Sen. Wyden, who co-authored the Communications Decency Act, spoke at an event hosted by New America and the Wikimedia Foundation to speak on Section 230, the infamous statute that shields internet services from being sued for what users post on their platforms. Wyden claimed that Section 230 is “what allows sites to host controversial speech—that is the speech we really care about, that is the speech that propels progress and supports democracy.” He later revealed that he was primarily talking about leftist speech that supports Black Lives Matter and #MeToo and not the speech of “right-wing culture warriors” and “MAGA Republicans.”  

The senator claimed that “without 230 and the First Amendment it will be harder for people without power, without clout, without political action committees, the marginalized voices to call out wrongdoing by the powerful and it will certainly be easier for government to set the terms of public debate.” He later added that repealing Section 230 “would put immense pressure on websites to quickly take down content that offends people with power and anything else outside the comfortable and the mainstream.”

He seems to forget, however, that while his description may to some extent exemplify how Section 230 is supposed to work on paper, in practice it has not prevented any of his doomsday predictions from coming true, as free speech advocates have warned. 

“It is an outrageous line of reasoning to suggest that Section 230 as it is interpreted today protects the speech of everyday Americans,” MRC Free Speech America Director Michael Morris said. “MRC’s CensorTrack.org has over 5,600 examples of documented cases of censorship that demonstrate that even with the statute in place Big Tech oligarchs have censored the speech of Americans time and time again.”

Wyden claimed that “Section 230 helps ensure that critical information gets online and accessible for those who need it most,” yet even with Section 230 Big Tech censored the Hunter Biden laptop scandal nearly three weeks before the 2020 election. A 2020 MRC poll found that 45 percent of President Joe Biden’s voters weren’t fully aware of the New York Post story and, 9.4 percent of Biden voters would have abandoned him had they known about the scandal.

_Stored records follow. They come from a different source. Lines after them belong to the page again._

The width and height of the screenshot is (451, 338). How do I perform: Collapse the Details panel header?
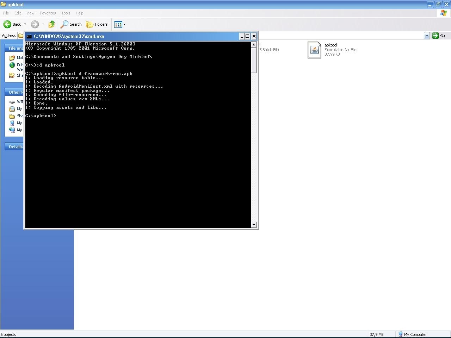click(15, 147)
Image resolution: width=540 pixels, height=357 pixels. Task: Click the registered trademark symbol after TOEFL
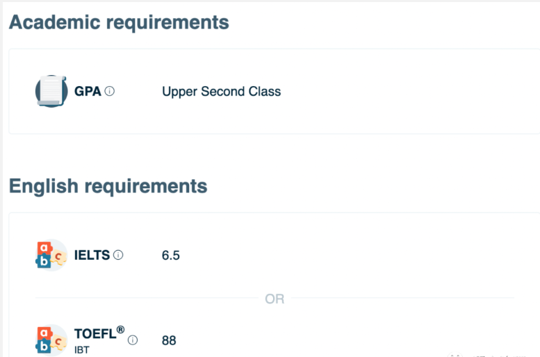click(x=120, y=329)
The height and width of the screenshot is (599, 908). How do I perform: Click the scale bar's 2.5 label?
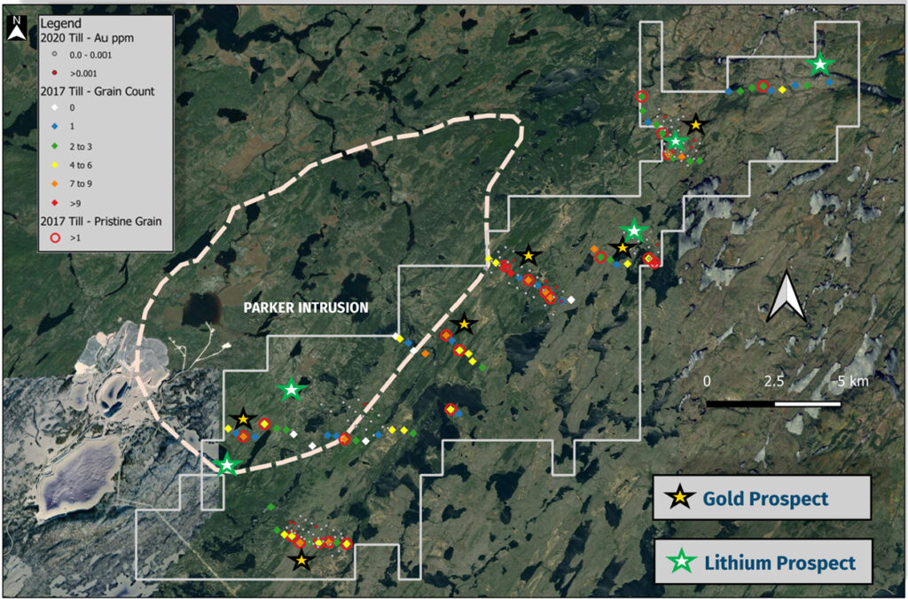point(773,381)
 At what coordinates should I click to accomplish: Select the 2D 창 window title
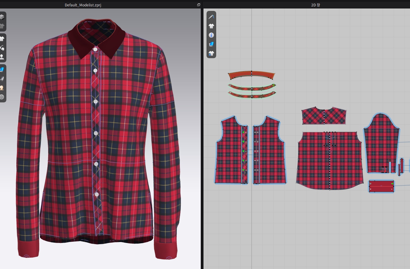pyautogui.click(x=315, y=5)
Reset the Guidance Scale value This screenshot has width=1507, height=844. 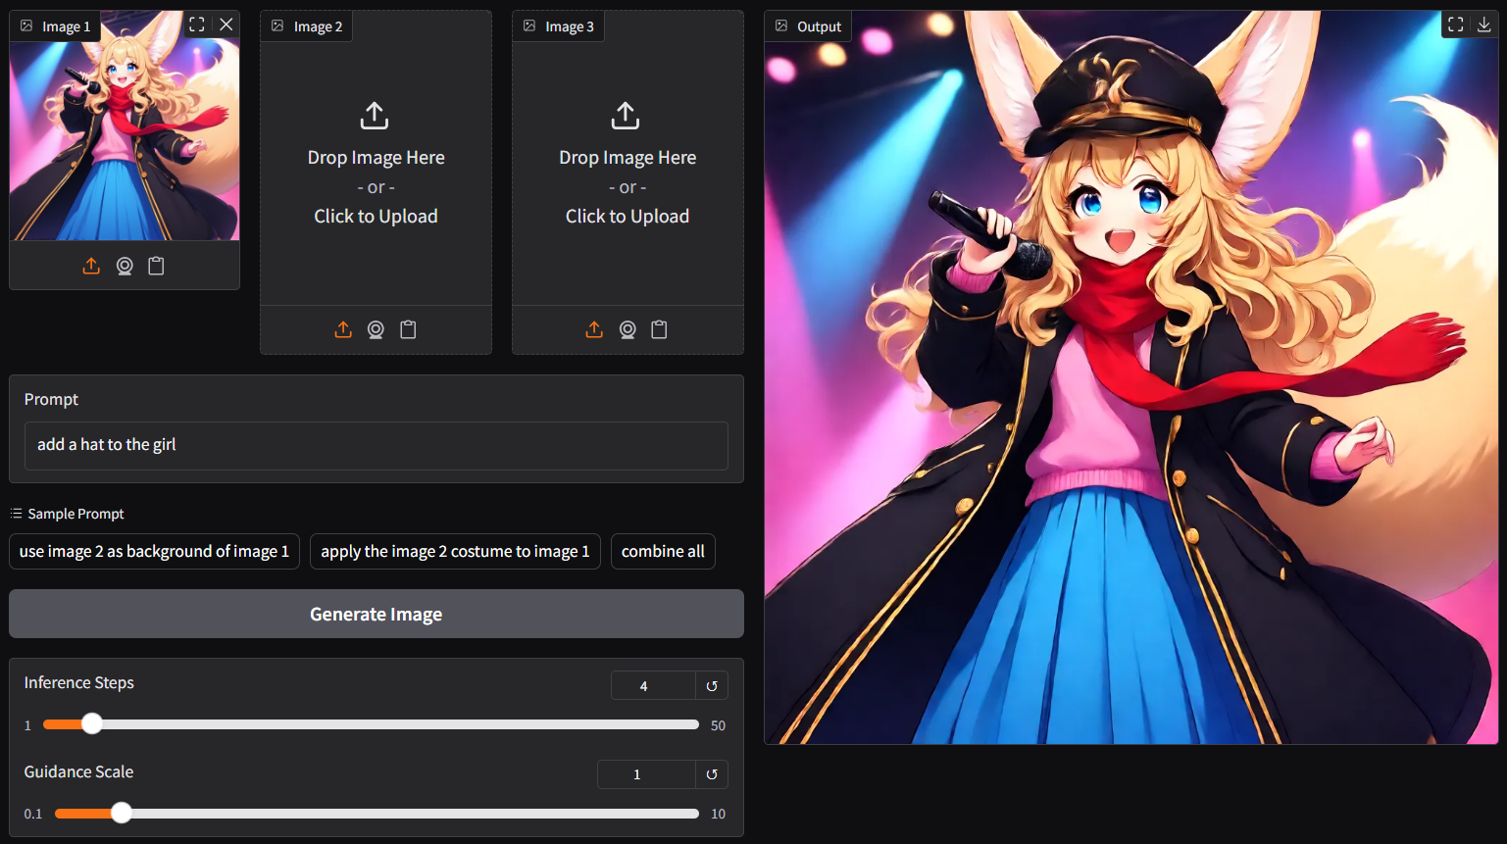712,774

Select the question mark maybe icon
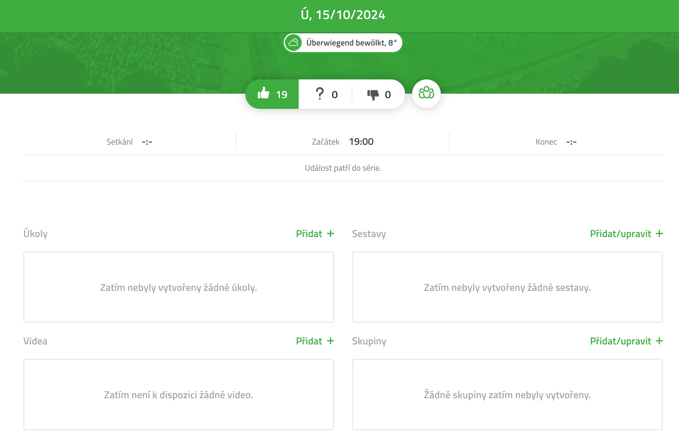pyautogui.click(x=320, y=94)
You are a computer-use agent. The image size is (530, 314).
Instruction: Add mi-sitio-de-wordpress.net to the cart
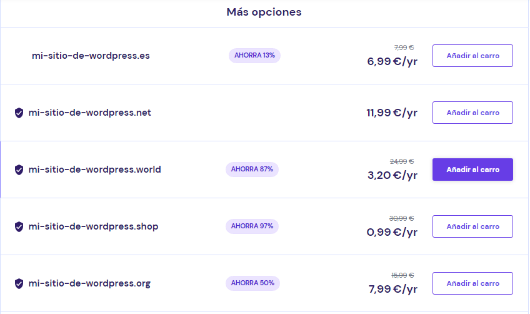coord(473,113)
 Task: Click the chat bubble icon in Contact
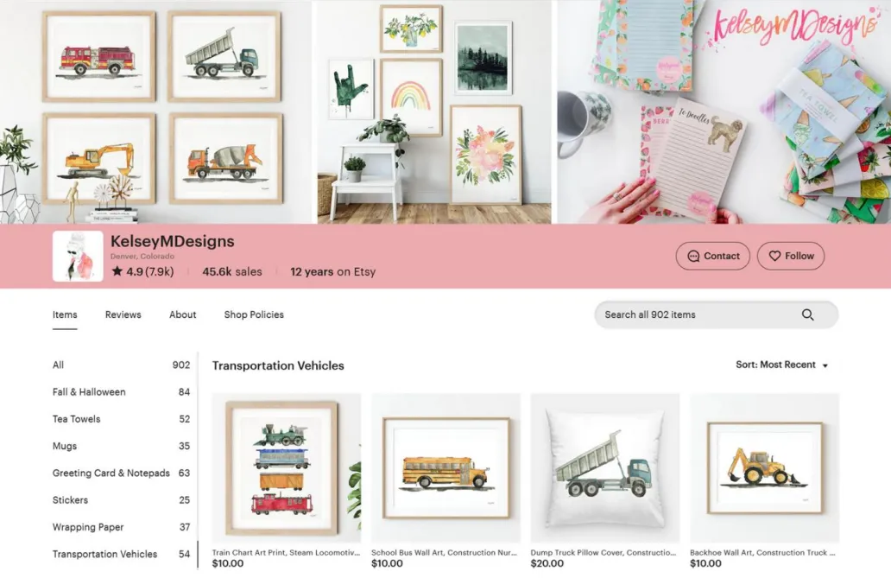(x=693, y=256)
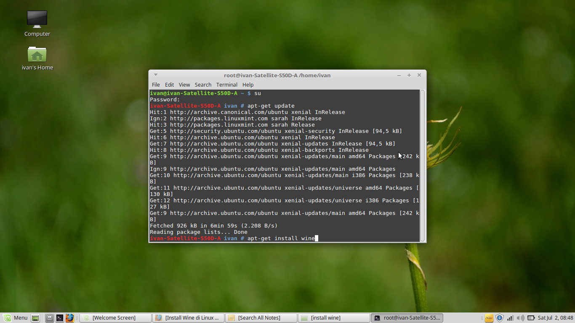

MRC Free Speech America researchers similarly found in an April 2022 damning study that Big Tech censored users who criticized candidate and later President Joe Biden 646 times over the course of two years. 

Wyden accused Republicans of “trying to shut down access to gender-affirming care” and characterized laws protecting children from sexually explicit books as shutting down “access to information about gender identity including by banning books and teaching on the subject.” Meanwhile, according to a recent MRC Free Speech America study, Big Tech censored those who dissent from Wyden’s extreme narrative on gender ideology 689 times in the last year. 

The senator argued that without Section 230 the #MeToo movement could never have called out powerful people who sexually exploited women and he may be right. Platforms allowed users to call out elite offenders unless, of course, that offender’s name was Joe Biden. MRC Free Speech America found that Big Tech companies removed no fewer than 232 posts of memes, videos, or comments about Biden’s notoriously touchy behavior around women and children. 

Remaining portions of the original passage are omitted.